You are given n pairs of numbers. In every pair, the first number is always smaller than the second number. A pair (c, d) can follow another pair (a, b) if b < c. Chain of pairs can be formed in this fashion. Find the longest chain which can be formed from a given set of pairs.

For example, if the given pairs are {{5, 24}, {39, 60}, {15, 28}, {27, 40}, {50, 90} }, then the longest chain that can be formed is of length 3, and the chain is {{5, 24}, {27, 40}, {50, 90}}

This problem is a variation of standard Longest Increasing Subsequence problem. Following is a simple two step process.

• Sort given pairs in increasing order of first (or smaller) element.
• Now run a modified LIS process where we compare the second element of already finalized LIS with the first element of new LIS being constructed.
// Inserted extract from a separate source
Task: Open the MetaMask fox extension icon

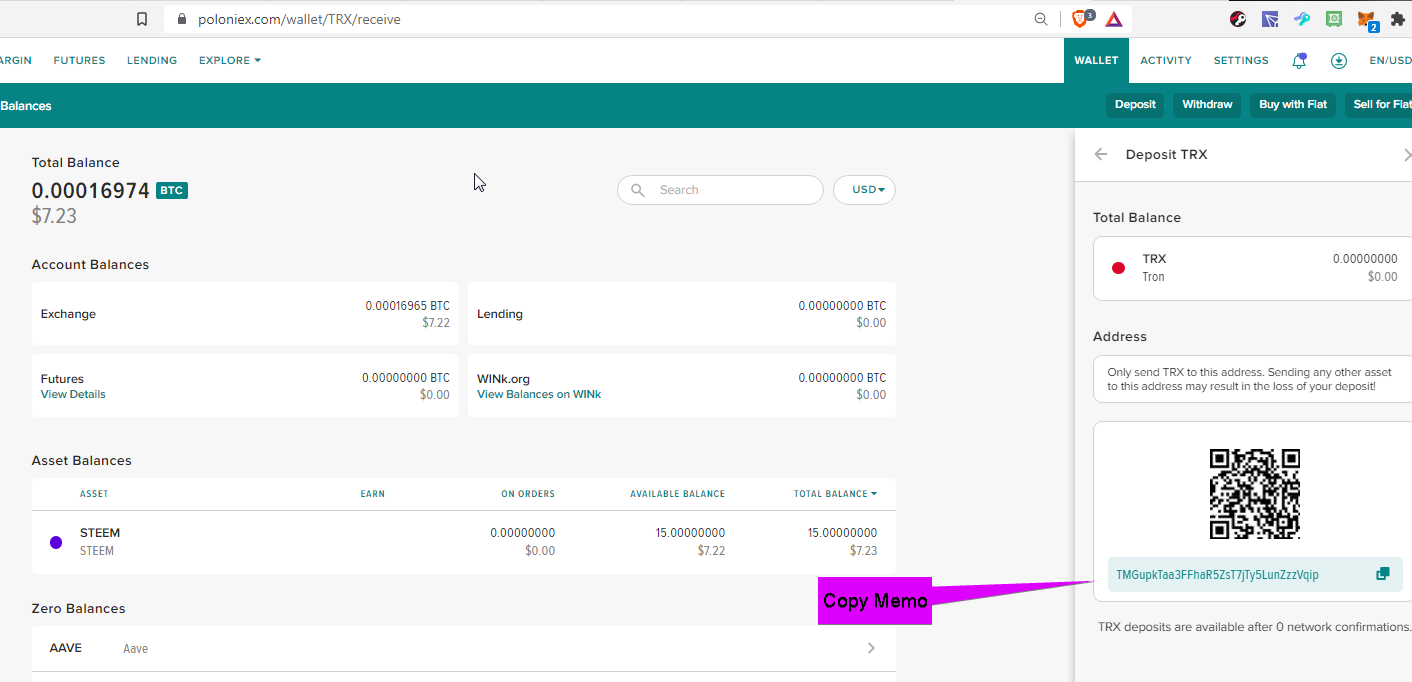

The following code is a slight modification of method 2 of this post.

#include<stdio.h>
#include<stdlib.h>
 
// Structure for a pair
struct pair
{
  int a;
  int b;
};
 
// This function assumes that arr[] is sorted in increasing order
// according the first (or smaller) values in pairs.
int maxChainLength( struct pair arr[], int n)
{
   int i, j, max = 0;
   int *mcl = (int*) malloc ( sizeof( int ) * n );
 
   /* Initialize MCL (max chain length) values for all indexes */
   for ( i = 0; i < n; i++ )
      mcl[i] = 1;
 
   /* Compute optimized chain length values in bottom up manner */
   for ( i = 1; i < n; i++ )
      for ( j = 0; j < i; j++ )
         if ( arr[i].a > arr[j].b && mcl[i] < mcl[j] + 1)
            mcl[i] = mcl[j] + 1;
 
   // mcl[i] now stores the maximum chain length ending with pair i
 
   /* Pick maximum of all MCL values */
   for ( i = 0; i < n; i++ )
      if ( max < mcl[i] )
         max = mcl[i];
 
   /* Free memory to avoid memory leak */
   free( mcl );
 
   return max;
}
 
 
/* Driver program to test above function */
int main()
{
    struct pair arr[] = { {5, 24}, {15, 25},
                          {27, 40}, {50, 60} };
    int n = sizeof(arr)/sizeof(arr[0]);
    printf("Length of maximum size chain is %d\n",
           maxChainLength( arr, n ));
    return 0;
}

Output :

Length of maximum size chain is 3

Time Complexity: O(n^2) where n is the number of pairs.

The given problem is also a variation of Activity Selection problem and can be solved in (nLogn) time. To solve it as a activity selection problem, consider the first element of a pair as start time in activity selection problem, and the second element of pair as end time.